[Screenshot grounding data]
--

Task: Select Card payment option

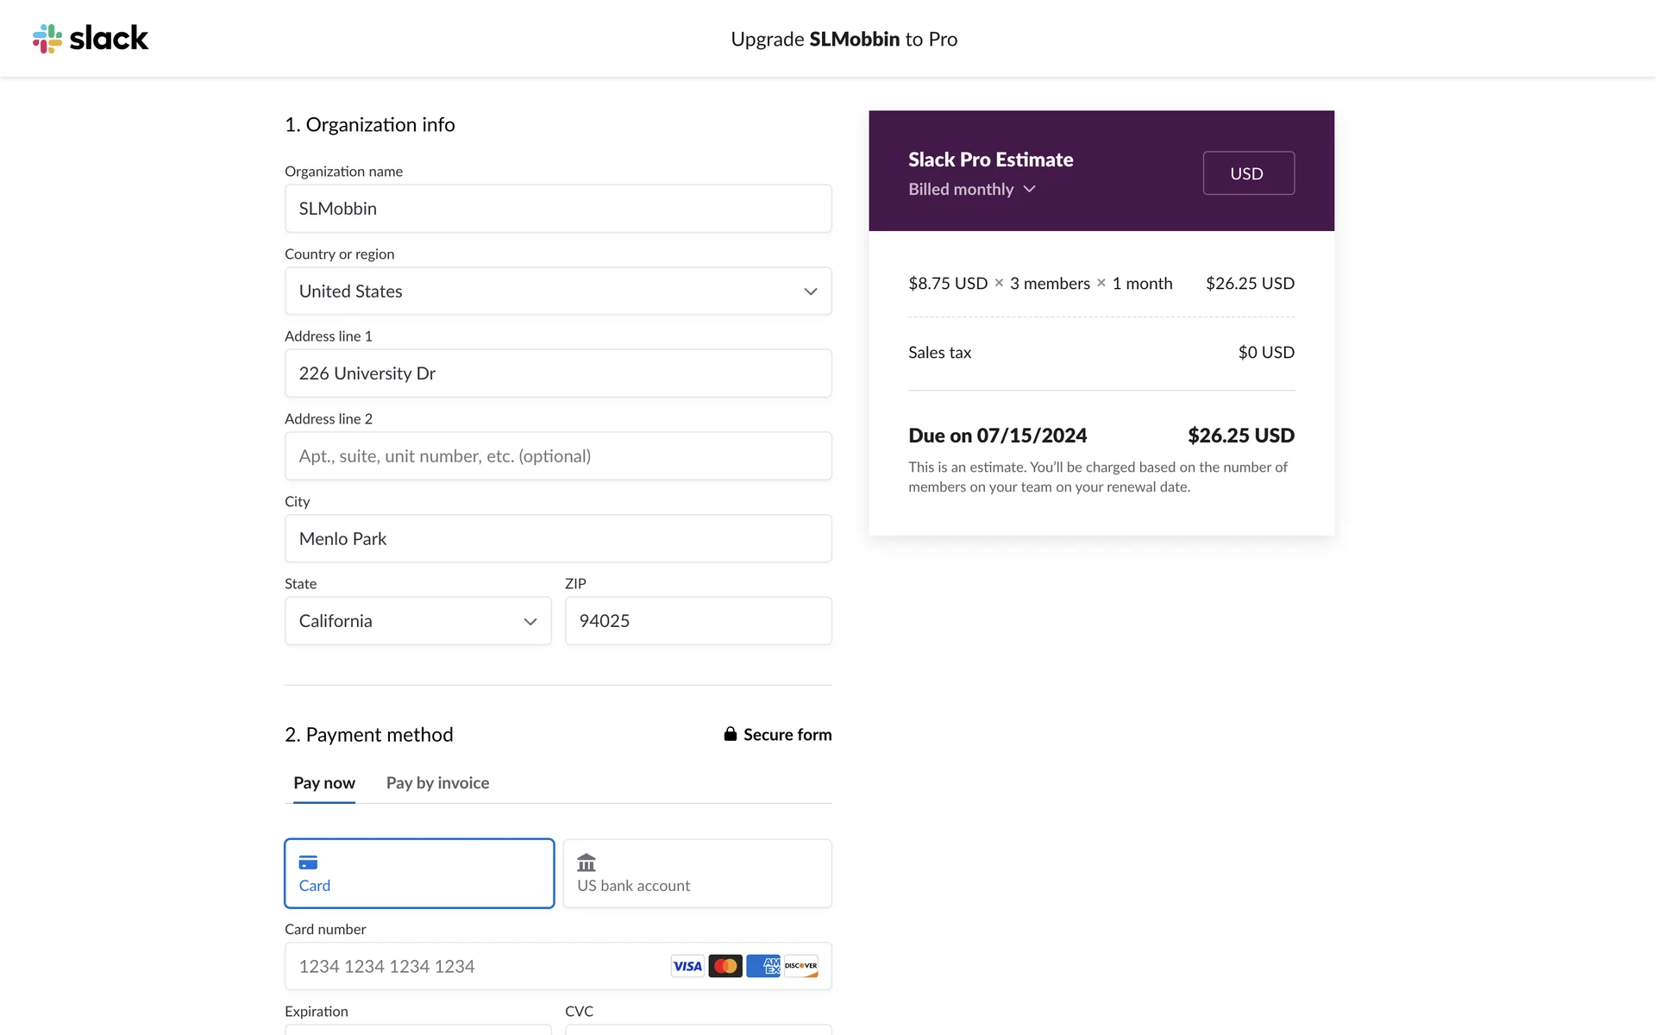Action: 419,873
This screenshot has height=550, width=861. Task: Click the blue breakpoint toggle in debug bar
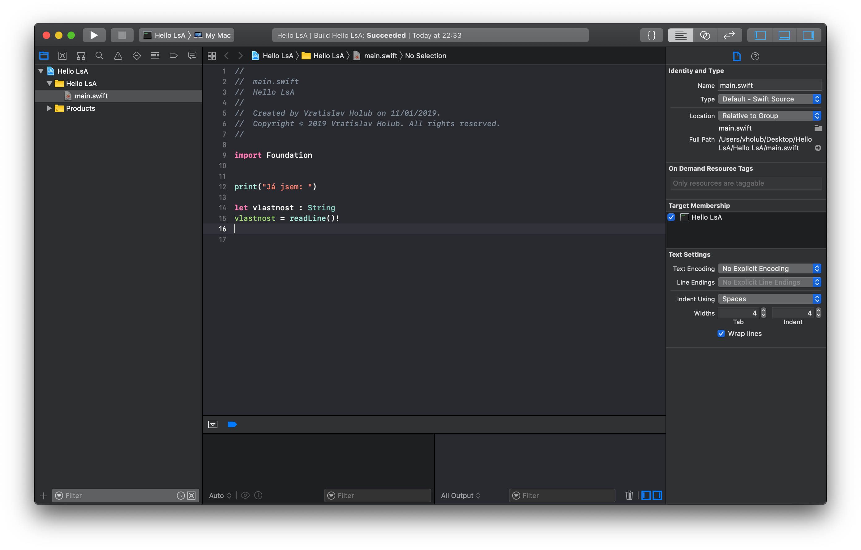232,424
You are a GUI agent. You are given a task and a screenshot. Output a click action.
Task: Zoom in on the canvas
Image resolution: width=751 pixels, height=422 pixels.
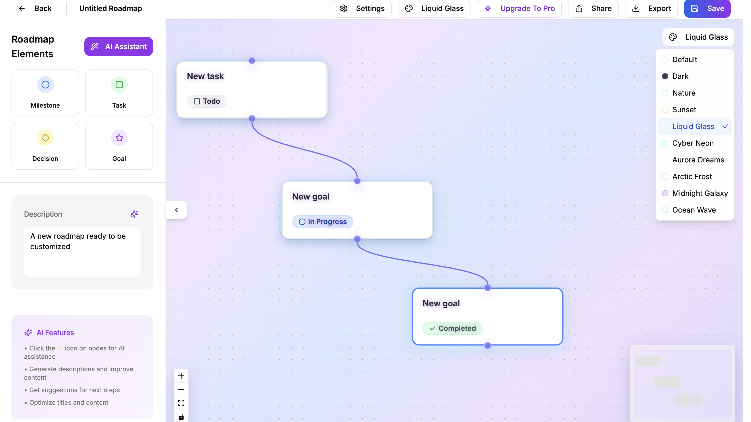pos(181,376)
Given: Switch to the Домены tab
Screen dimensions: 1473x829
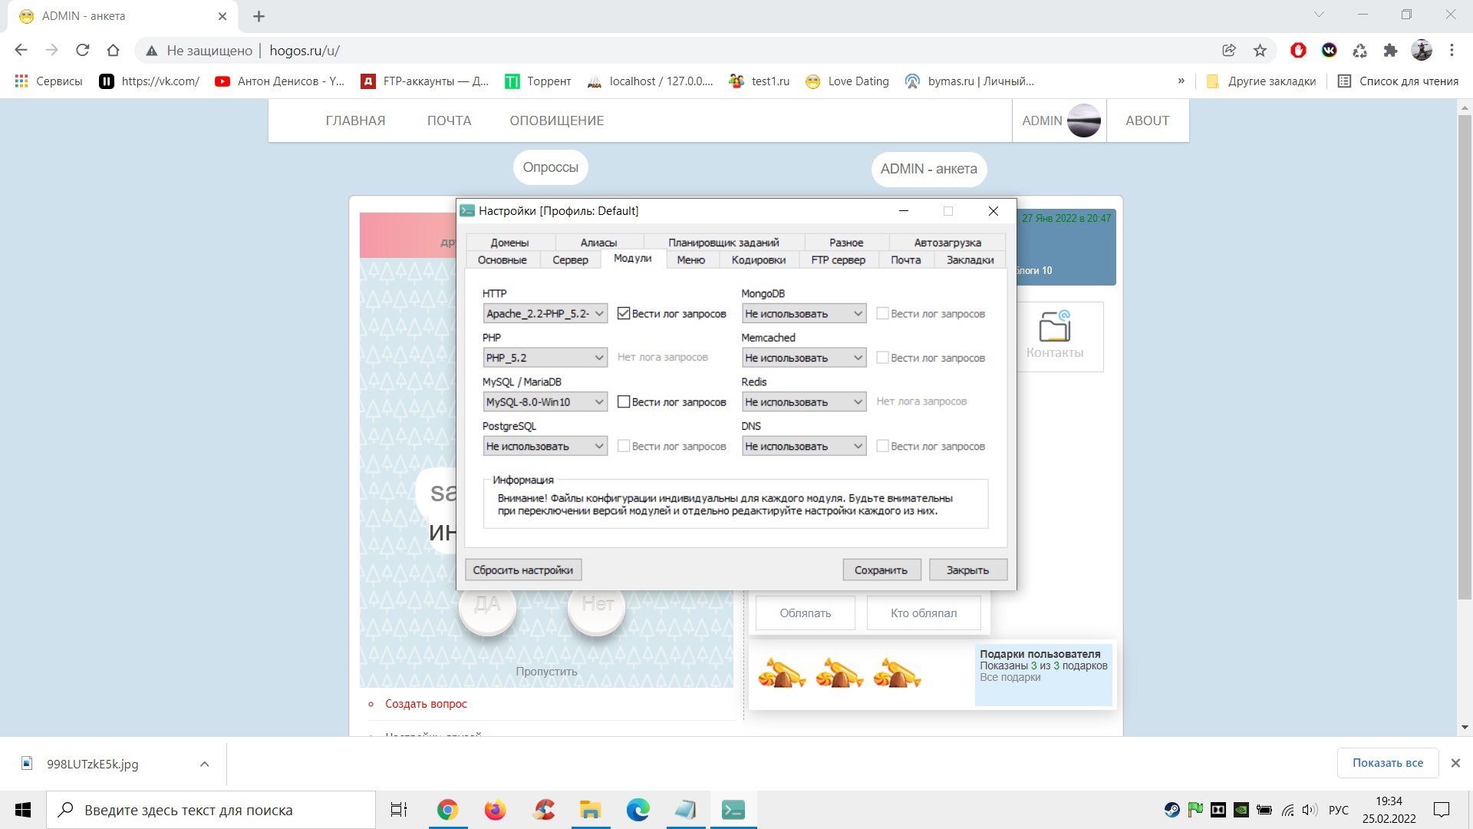Looking at the screenshot, I should click(x=509, y=243).
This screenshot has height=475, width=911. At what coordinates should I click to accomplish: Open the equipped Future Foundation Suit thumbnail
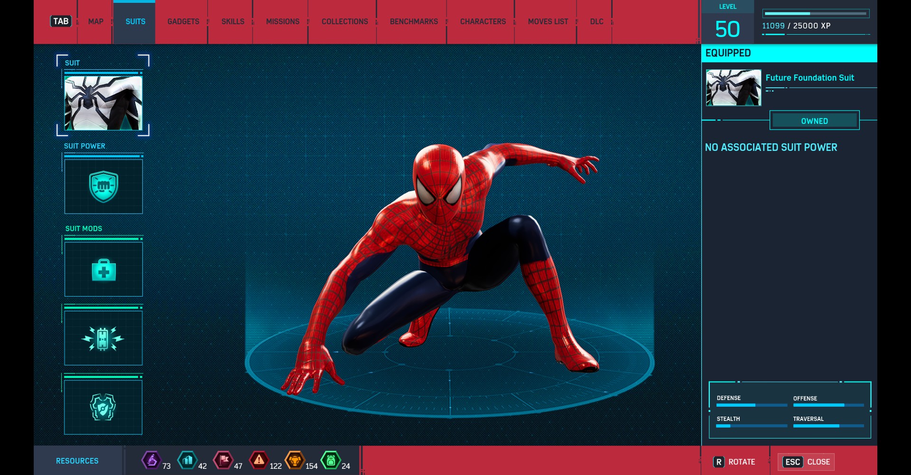[733, 87]
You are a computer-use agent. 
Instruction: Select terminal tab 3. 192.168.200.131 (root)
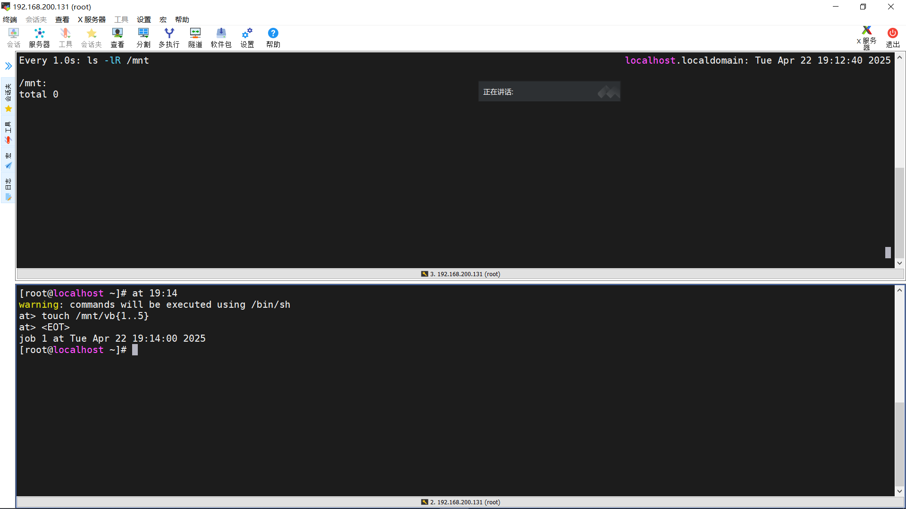[x=461, y=274]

--

- [Instructions to follow]
Return each line above exactly; any pictures are to be skipped.

- [Answer box]
Task: Select Card payment option

Action: 419,873
This screenshot has height=550, width=861. Task: Click the blue breakpoint toggle in debug bar
232,424
You are a GUI agent. You are given a task and a screenshot. Output a click action.
Task: Zoom in on the canvas
Image resolution: width=751 pixels, height=422 pixels.
pos(181,376)
Given: Switch to the Домены tab
Screen dimensions: 1473x829
Looking at the screenshot, I should click(x=509, y=243).
This screenshot has height=475, width=911. At what coordinates should I click to accomplish: Open the equipped Future Foundation Suit thumbnail
[733, 87]
You are a computer-use agent. 
Instruction: Select terminal tab 3. 192.168.200.131 (root)
[x=461, y=274]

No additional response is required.